By Michael Dickey – Former Site Director, Arrow Rock State Historic Site, Missouri Department of Natural Resources for a Program: April 25, 2015 Conflicted Perspectives Symposium, St. Charles County College
The War Department in 1808 instituted the factory system to implement Jefferson’s vision. Factories were government fur trading posts that competed directly with private traders in an effort to pacify and control Indians. A military garrison was assigned to protect each factory. Meriwether Lewis proposed that the factory for the Osage be located on the Missouri River as travel on the Osage River was often limited due to low water conditions.[9] In August of 1808 a keelboat under the command of Captain Eli B. Clemson of the 1st U.S. Infantry set out up the Missouri River from Fort Belle Fontaine near St. Louis, followed a short time later by William Clark and Nathan Boone’s overland march of mounted dragoons from St. Charles.[10] The troops rendezvoused at the “Fire Prairie” several miles east of present–day Independence Missouri. There they began construction of Fort Osage, sometimes identified as Fort Clark.
Clark sent Boone and an interpreter out to bring the Osages in to council. Clark employed a carrot-and-stick strategy, threatening war on the Osage but promising that all would be forgiven and they would have their own very trading post if they became American friends. Clark also promised them protection from their enemies.
What pleased most was the idea I suggested that it was better that they should be on the lands of the U.S. where they Could Hunt without the fear of other Indians attacking…than being in continual dread of all the eastern Tribes whom they knew wished to destroy them & possess their Country.[11]
The Osage accepted Clark’s proposal and signed a treaty on September 14. Clark informed Secretary of War Henry Dearborn of the price they paid and what they got in return:
near 50,000 Square Miles of excellent Country – for which I have promised the Osage protection under the guns of the Fort at Fire prairie, to keep a Store at that place to trade with them, to furnish them with a Blacksmith, a Mill, Plows, to build them two houses of logs and to pay for the Horses and property they have taken from the Citizens of the U. States.” [12]

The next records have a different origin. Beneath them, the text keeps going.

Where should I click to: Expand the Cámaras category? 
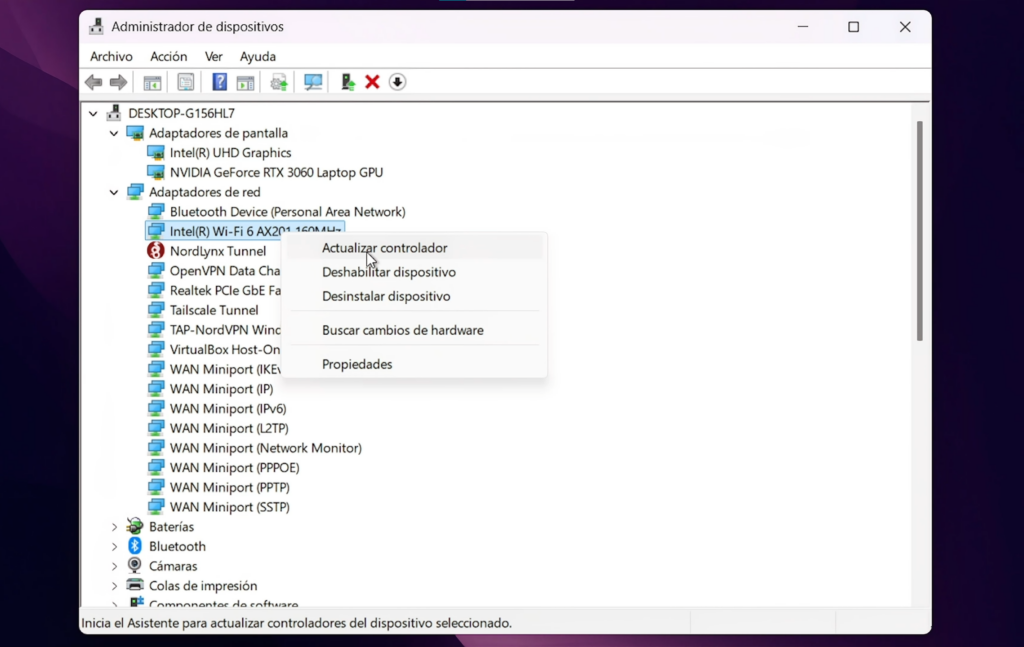point(114,566)
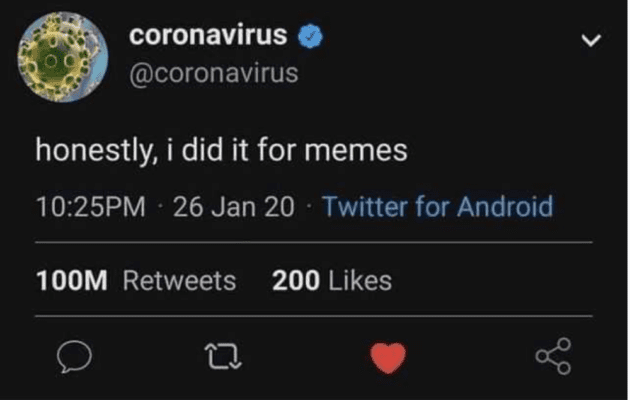View the Retweets list label
Image resolution: width=630 pixels, height=400 pixels.
tap(179, 281)
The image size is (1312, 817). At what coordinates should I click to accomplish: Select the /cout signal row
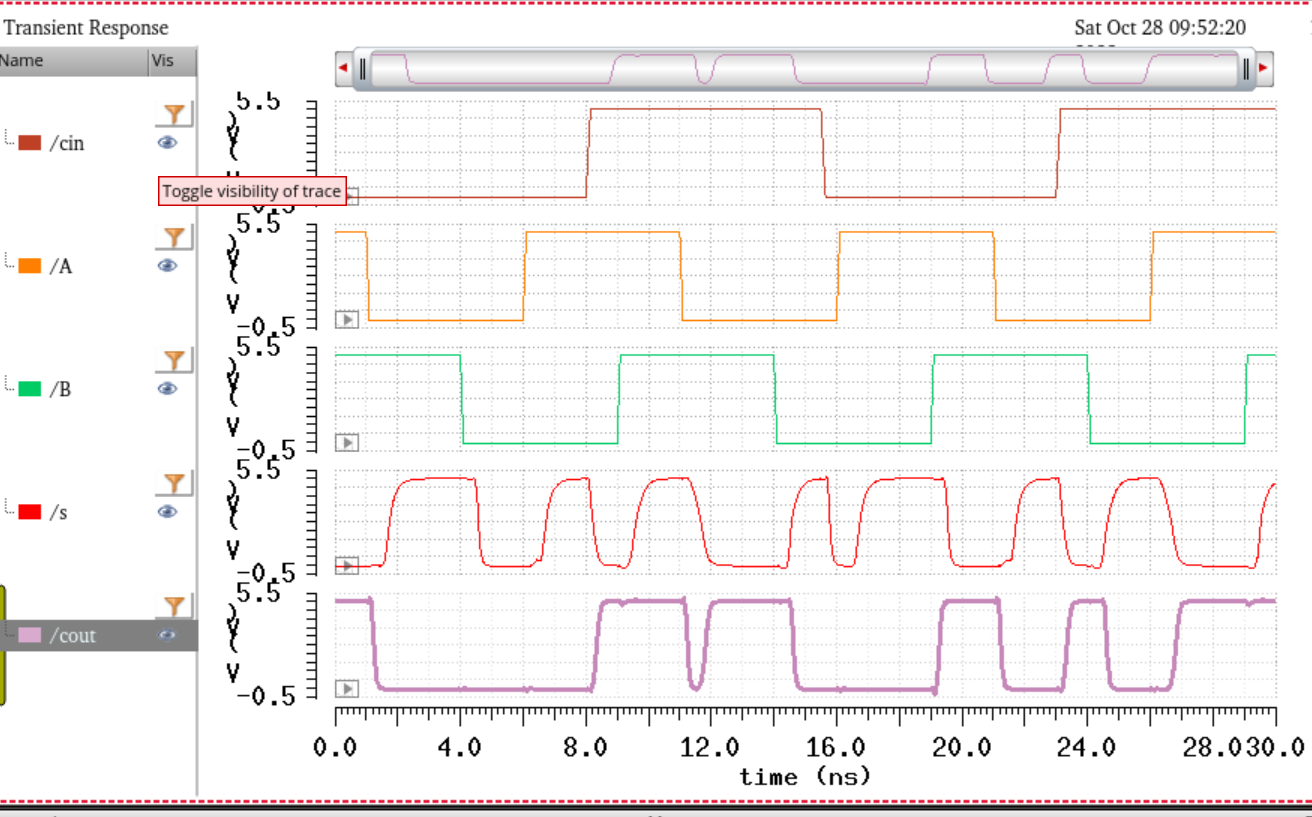[99, 635]
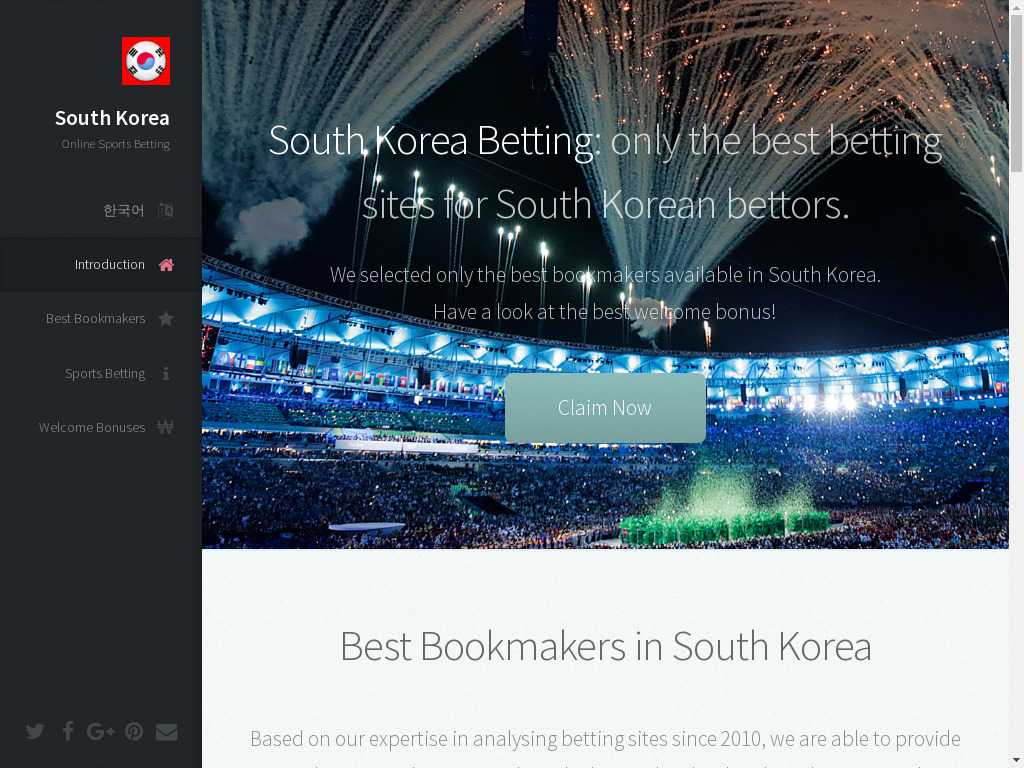Click the South Korea site title

112,118
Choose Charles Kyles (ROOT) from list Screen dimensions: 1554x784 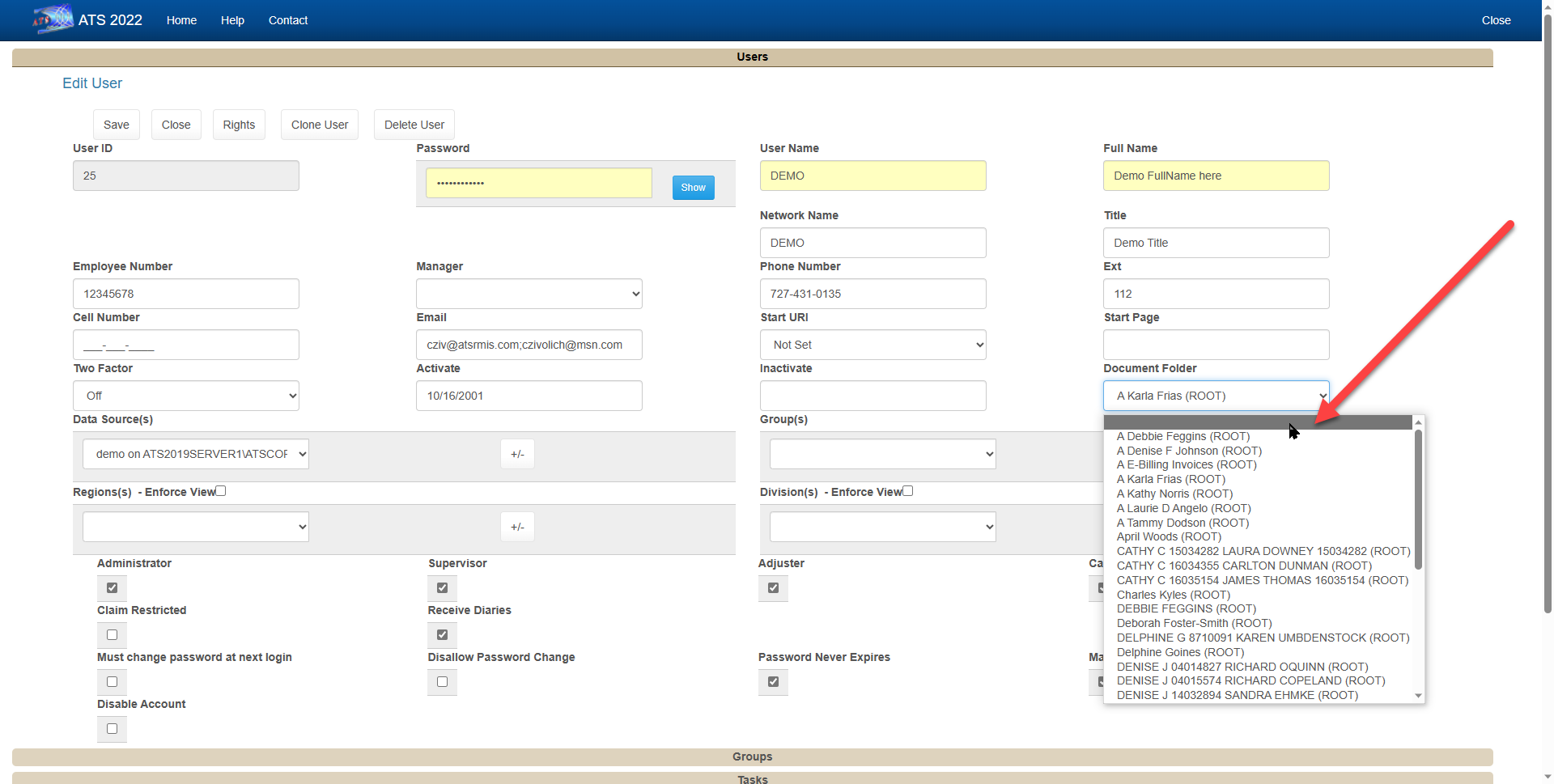(1173, 595)
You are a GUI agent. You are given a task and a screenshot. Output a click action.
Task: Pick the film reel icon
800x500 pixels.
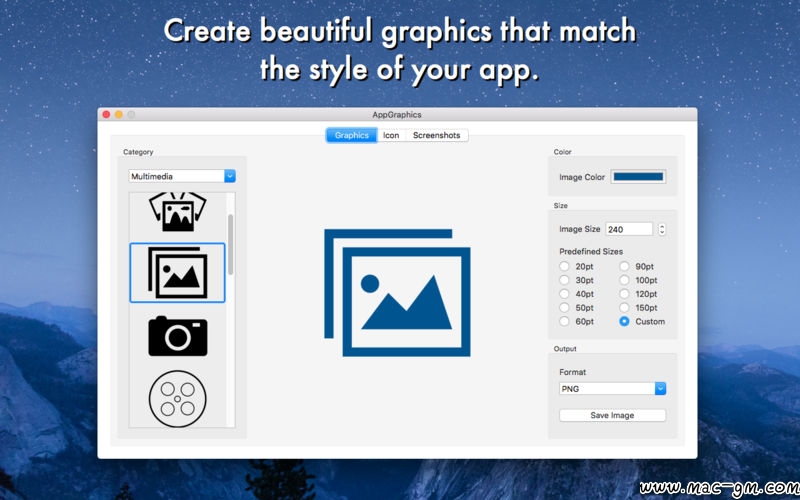tap(177, 398)
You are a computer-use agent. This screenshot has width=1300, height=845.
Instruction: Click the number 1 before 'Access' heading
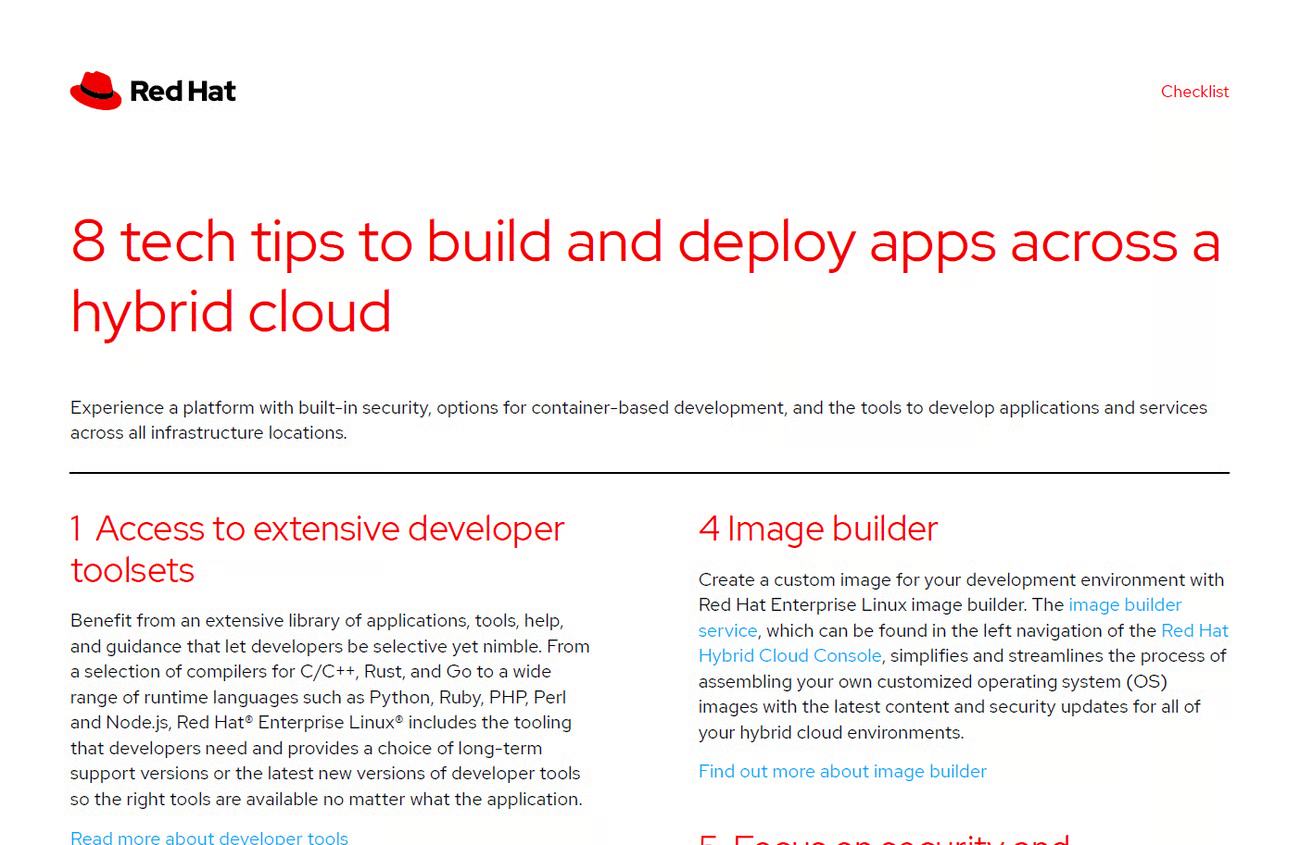76,529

Later a group of 75 Osages arrived in St. Louis returning some stolen horses. They said the treaty was invalid because they had not been present at the signing. They also said that White Hair was a “government chief” who had no authority to make binding agreements for the tribe. Thus, the treaty of 1808 exacerbated existing political dissension in the tribe. The Osages had dealt with the French, British and Spanish for over 100 years on their own terms, sometimes playing them against each other to their own advantage. The French were gone, the Spanish in New Mexico had nothing to trade and the British were too distant to easily trade with. So the Osage could really only deal with the United States and were not able to do so from a position of political unity.
Governor Lewis revised the treaty and Pierre Chouteau was dispatched to Fort Osage to persuade the Osages to sign it. Most of the Big and Little Osage had relocated to the fort. Chouteau had to distribute more gifts and promise an early dispersal of the annuity payments to get them to sign. In the original treaty, a line was drawn straight south from Fort Osage to the Arkansas River and everything east of that boundary to the Mississippi River was ceded. The revised treaty required that they cede an additional 20 million acres of land north of the Missouri River, territory that was also claimed by the Ioway and Sac & Fox nations. However, the government did not consult with those nations about the cession.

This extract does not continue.